Applicants must hold a MSc in computational aided engineering, computational physics, fluid dynamics or relevant subject and have prior knowledge of commercial and/or open-source multi-physics solvers i.e. ansys workbench, fluent, starccm+, comsol, openFoam, su2 as well as mesh generation tools i.e. pointwise, icem-cfd, ansa and post processing matlab, paraview, tecplot, fieldview. The role will entail some programming in low- and high-level abstraction, so knowledge and application of c++ or fortran would be required. You will be expected to develop in these areas as required to meet the needs of the research project.

You will undertake research to assist the Principal Investigator and project partners in the successful execution of the Innovate UK -funded project on Landing Gear Shock Absorber. Your role in the research will require you to work both independently and in collaboration with others.  You will also be expected to write up your research for publication.

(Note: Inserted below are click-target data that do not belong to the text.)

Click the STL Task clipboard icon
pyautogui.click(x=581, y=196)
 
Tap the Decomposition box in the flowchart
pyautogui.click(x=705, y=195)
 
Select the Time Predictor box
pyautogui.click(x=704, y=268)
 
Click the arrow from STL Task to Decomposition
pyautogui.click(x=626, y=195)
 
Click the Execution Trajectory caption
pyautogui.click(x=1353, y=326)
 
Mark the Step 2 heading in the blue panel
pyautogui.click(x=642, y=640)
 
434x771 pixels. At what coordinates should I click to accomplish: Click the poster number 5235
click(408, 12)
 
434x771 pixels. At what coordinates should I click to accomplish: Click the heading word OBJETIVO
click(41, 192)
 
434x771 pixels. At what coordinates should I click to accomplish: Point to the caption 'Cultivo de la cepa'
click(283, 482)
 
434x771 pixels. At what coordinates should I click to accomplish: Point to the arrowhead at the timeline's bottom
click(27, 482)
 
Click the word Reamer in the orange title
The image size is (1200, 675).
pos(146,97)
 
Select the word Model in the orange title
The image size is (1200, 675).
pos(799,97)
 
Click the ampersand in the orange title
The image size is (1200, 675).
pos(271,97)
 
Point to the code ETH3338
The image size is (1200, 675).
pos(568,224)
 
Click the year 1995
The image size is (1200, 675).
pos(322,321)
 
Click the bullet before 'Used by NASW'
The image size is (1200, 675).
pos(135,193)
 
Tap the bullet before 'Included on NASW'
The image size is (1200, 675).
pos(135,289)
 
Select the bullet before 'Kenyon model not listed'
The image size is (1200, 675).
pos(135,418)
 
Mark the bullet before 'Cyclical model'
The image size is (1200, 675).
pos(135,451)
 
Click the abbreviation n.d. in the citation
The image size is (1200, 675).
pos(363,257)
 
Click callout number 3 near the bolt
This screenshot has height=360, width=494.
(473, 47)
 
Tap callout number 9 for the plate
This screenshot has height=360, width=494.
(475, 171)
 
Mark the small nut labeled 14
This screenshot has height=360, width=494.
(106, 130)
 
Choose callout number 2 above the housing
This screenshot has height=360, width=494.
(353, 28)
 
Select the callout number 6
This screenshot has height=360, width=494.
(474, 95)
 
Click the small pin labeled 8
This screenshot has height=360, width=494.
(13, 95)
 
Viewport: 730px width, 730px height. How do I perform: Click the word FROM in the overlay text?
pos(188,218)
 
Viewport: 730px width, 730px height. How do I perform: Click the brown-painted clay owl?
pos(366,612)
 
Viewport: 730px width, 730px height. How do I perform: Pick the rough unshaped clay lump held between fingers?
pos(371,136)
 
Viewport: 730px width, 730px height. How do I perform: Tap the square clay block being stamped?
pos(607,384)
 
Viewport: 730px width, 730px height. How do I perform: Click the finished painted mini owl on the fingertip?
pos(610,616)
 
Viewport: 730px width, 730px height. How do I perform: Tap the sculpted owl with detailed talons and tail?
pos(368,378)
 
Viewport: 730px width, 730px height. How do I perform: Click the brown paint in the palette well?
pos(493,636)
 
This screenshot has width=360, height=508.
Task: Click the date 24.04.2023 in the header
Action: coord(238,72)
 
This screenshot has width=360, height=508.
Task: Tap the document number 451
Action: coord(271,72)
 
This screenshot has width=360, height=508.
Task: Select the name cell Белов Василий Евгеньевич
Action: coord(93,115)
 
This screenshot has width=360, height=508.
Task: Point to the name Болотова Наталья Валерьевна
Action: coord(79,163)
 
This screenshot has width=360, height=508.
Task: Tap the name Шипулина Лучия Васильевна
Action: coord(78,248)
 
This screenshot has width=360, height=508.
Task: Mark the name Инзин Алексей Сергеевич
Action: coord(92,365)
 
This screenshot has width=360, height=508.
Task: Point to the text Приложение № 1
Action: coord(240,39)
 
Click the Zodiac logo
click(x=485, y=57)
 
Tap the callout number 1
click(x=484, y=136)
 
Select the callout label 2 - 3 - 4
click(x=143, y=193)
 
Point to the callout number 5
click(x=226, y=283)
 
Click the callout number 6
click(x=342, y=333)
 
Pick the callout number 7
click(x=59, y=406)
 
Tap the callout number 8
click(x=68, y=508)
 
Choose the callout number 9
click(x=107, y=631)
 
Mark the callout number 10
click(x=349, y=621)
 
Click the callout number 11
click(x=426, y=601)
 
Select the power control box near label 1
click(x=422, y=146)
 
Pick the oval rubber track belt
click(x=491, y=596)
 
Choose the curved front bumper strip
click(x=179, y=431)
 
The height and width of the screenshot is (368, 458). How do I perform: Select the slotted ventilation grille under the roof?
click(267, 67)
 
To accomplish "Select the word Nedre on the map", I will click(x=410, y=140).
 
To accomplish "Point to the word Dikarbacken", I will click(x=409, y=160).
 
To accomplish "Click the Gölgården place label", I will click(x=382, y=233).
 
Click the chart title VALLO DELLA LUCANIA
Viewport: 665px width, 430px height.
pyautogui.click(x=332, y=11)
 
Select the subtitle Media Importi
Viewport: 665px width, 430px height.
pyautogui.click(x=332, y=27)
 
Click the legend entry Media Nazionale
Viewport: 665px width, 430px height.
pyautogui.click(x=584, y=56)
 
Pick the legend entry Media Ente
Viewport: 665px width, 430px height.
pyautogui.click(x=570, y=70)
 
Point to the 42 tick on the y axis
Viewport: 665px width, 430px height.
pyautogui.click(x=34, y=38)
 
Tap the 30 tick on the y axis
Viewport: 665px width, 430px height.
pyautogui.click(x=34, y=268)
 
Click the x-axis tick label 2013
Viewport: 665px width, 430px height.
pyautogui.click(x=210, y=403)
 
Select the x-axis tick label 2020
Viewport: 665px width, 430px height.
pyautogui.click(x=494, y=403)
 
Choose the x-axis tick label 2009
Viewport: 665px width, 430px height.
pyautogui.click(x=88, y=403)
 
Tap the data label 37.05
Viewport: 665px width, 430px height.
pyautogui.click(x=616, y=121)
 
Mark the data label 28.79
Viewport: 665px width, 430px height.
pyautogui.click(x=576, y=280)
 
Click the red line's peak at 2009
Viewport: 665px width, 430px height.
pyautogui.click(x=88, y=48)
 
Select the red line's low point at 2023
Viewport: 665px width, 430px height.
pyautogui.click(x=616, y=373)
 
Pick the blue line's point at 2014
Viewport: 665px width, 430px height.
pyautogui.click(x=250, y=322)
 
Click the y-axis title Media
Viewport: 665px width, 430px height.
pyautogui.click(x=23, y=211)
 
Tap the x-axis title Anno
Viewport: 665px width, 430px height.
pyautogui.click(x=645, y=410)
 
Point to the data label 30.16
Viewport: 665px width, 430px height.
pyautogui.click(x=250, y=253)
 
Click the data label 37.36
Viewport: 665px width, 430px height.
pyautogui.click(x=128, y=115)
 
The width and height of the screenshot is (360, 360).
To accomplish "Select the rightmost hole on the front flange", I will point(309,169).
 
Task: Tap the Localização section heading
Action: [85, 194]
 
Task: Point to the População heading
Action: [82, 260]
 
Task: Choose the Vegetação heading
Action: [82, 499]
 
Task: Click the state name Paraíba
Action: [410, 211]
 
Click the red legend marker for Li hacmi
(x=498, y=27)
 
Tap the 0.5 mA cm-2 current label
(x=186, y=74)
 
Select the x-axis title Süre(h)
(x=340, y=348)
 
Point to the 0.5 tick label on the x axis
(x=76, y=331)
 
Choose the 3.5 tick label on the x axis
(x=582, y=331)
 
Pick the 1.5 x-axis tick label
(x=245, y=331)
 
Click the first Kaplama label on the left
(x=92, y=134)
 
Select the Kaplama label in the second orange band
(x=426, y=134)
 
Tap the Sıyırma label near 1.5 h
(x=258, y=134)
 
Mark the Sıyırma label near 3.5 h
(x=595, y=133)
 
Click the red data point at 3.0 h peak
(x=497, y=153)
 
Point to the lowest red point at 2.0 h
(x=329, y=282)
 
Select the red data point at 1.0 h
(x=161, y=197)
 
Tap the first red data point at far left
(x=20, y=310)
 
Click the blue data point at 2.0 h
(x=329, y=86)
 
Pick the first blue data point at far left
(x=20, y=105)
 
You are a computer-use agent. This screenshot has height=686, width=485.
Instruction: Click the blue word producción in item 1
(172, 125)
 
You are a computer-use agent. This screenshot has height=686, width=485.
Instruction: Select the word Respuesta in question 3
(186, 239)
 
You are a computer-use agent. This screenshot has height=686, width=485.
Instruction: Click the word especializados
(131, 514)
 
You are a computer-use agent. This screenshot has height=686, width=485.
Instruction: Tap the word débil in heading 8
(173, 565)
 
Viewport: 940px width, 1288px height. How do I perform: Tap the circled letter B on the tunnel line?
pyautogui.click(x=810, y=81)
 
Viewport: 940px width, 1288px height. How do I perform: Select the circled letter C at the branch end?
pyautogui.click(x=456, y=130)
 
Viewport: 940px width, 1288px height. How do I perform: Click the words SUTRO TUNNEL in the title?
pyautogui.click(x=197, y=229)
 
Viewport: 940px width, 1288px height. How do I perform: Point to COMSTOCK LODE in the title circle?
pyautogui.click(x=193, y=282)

You will be prepared to develop your research profile and assist with publishing high quality research output, and writing technical research papers and presentations. You are also required to be an excellent communicator with strong communication and interpersonal skills.

For an informal discussion, please contact Prof Martin Skote, Airbus Professor of Landing Systems Engineering, m.skote@cranfield.ac.uk

At Cranfield, we value Diversity and Inclusion, and aim to create and maintain a culture in which everyone can work and study together harmoniously with dignity and respect and realise their full potential. We actively consider flexible working options such as part-time, compressed or flexible hours and/or an element of homeworking, and commit to exploring the possibilities for each role.